**VOS CONSIGNES:** Réécrivez la partie des enregistrements qui s'ouvre sur la ligne contenant "Click the Log In link" et se termine à la fin des enregistrements, en remplaçant "radio button" par "option button" et sans rien modifier d'autre. Omettez les images dans votre réponse.

=-=-=

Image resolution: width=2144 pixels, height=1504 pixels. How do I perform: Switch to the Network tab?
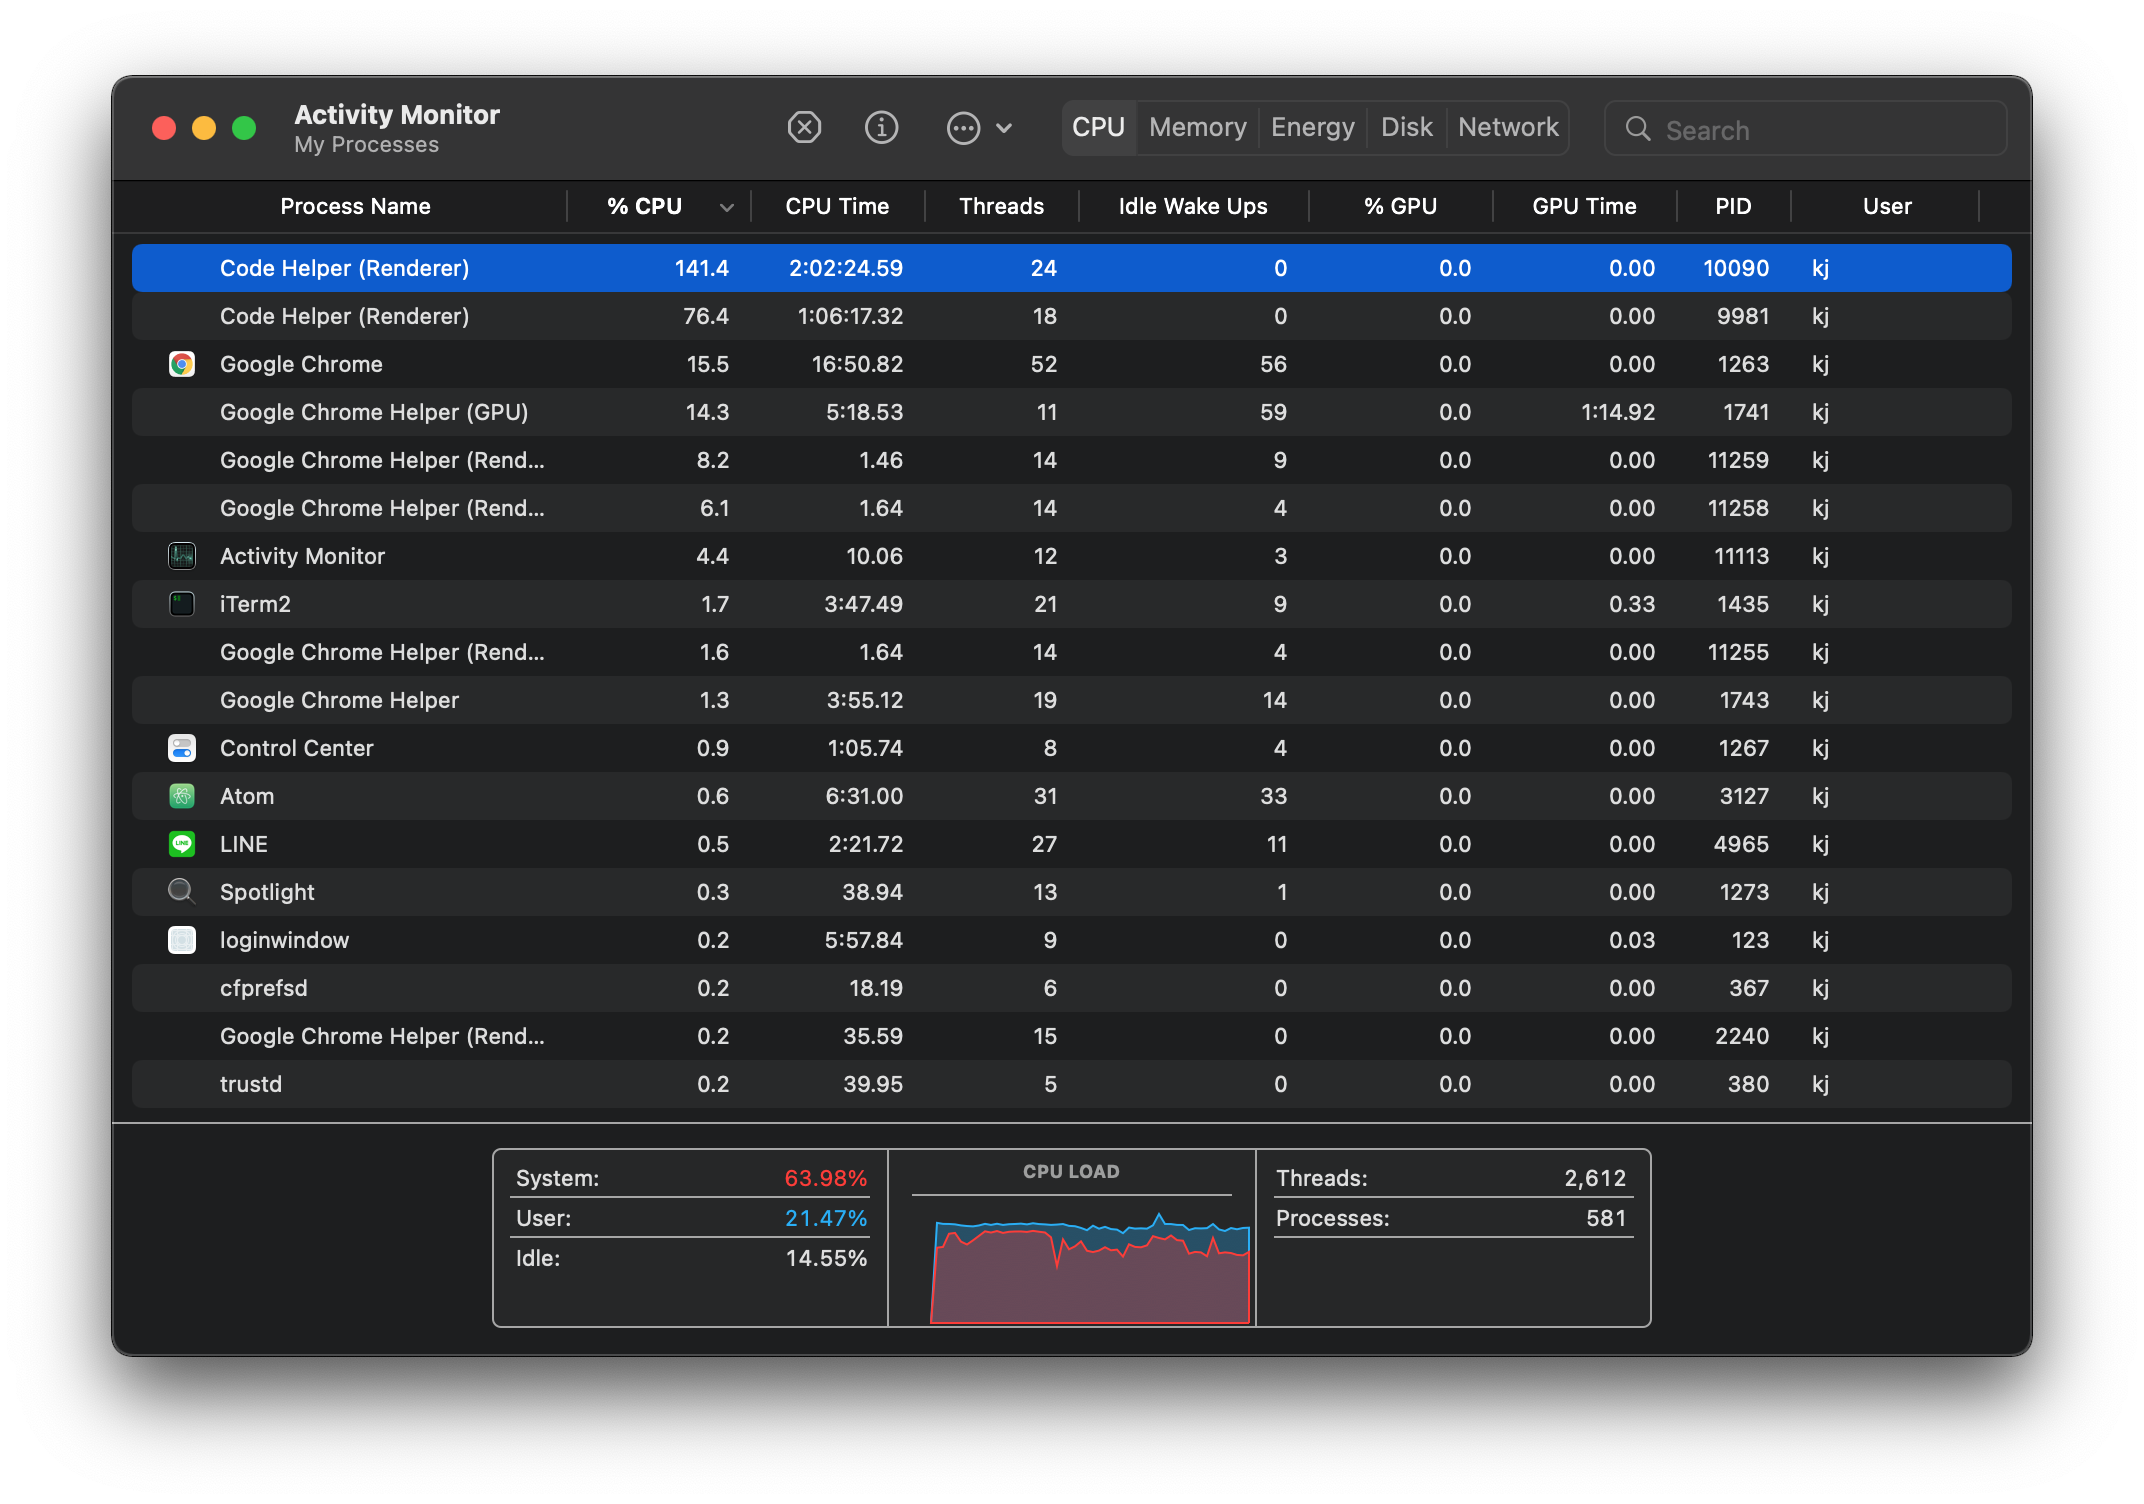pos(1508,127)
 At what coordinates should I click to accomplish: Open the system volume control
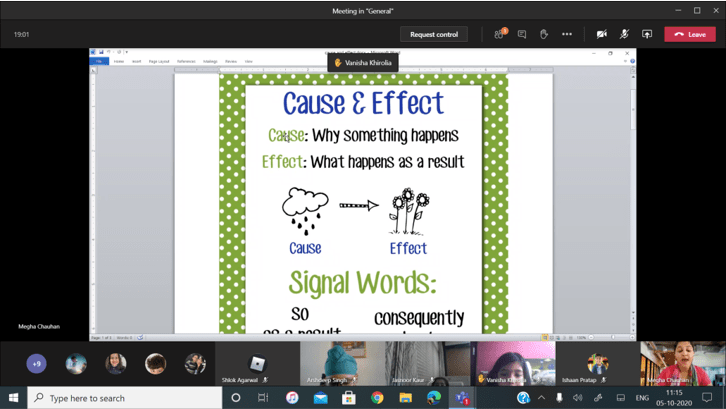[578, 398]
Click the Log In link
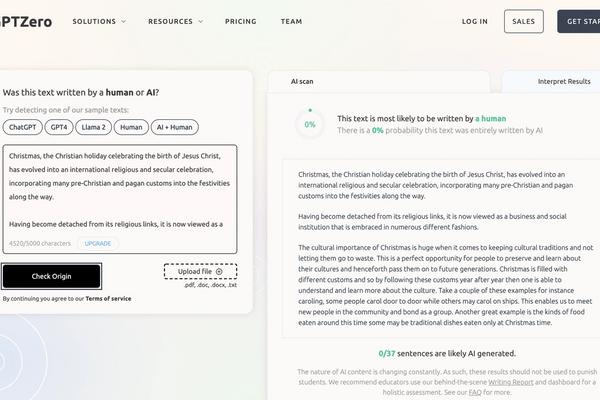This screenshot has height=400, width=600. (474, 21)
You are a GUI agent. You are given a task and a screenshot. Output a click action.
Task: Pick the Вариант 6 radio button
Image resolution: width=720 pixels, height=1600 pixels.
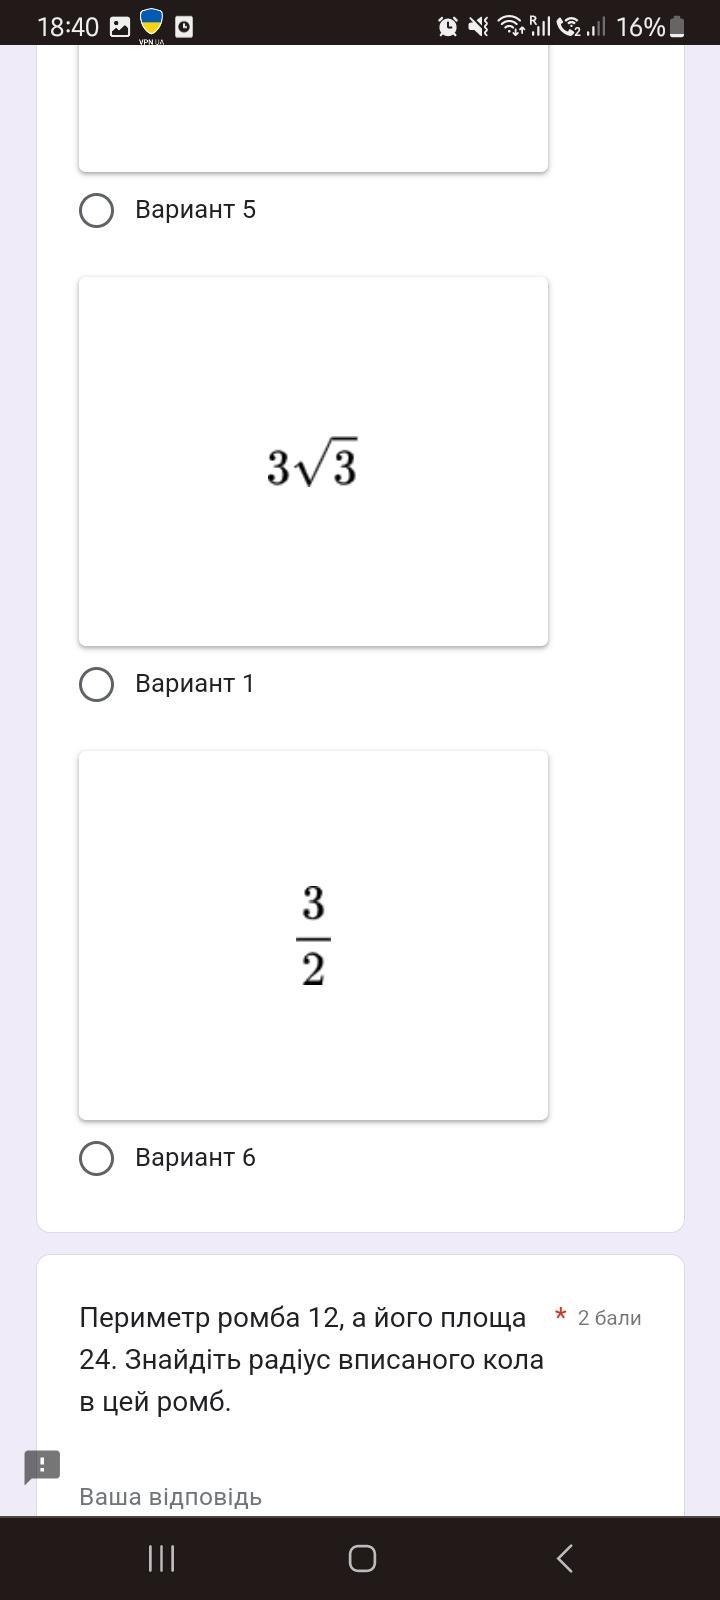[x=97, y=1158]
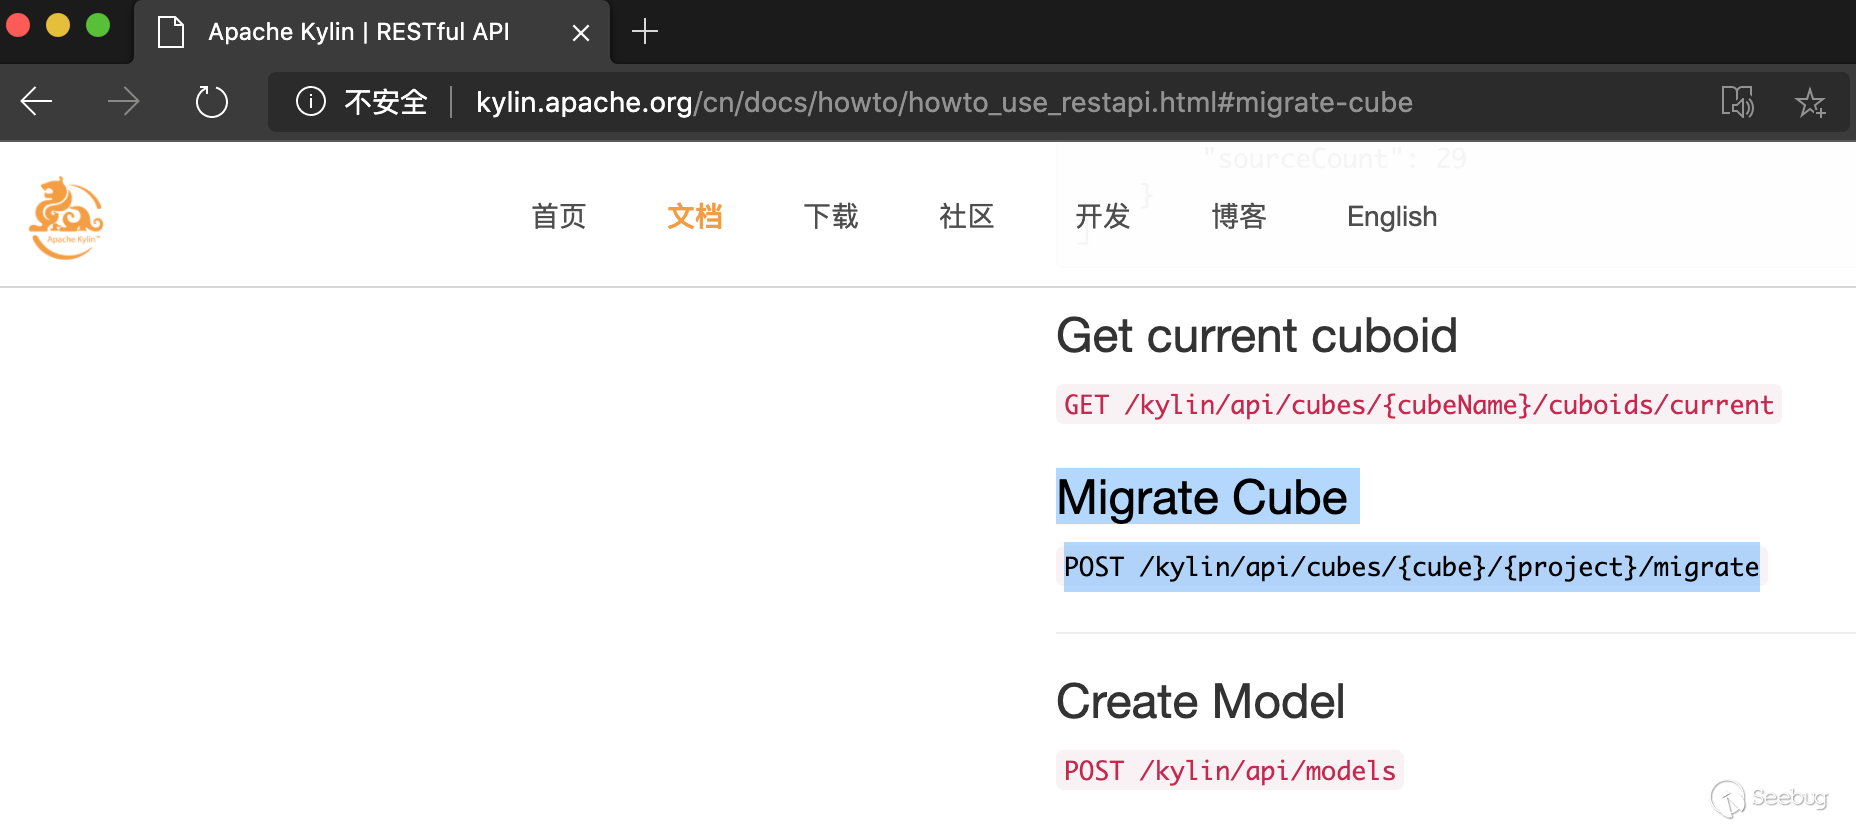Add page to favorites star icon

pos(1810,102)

=-=-=

**RÉSULTAT ATTENDU:**
Click the Log In link
This screenshot has height=400, width=600. (474, 21)
You are a GUI agent. You are given a task and a screenshot. Output a click action.
Task: Pick the Вариант 6 option button
Image resolution: width=720 pixels, height=1600 pixels.
[x=97, y=1158]
Add page to favorites star icon

pos(1810,102)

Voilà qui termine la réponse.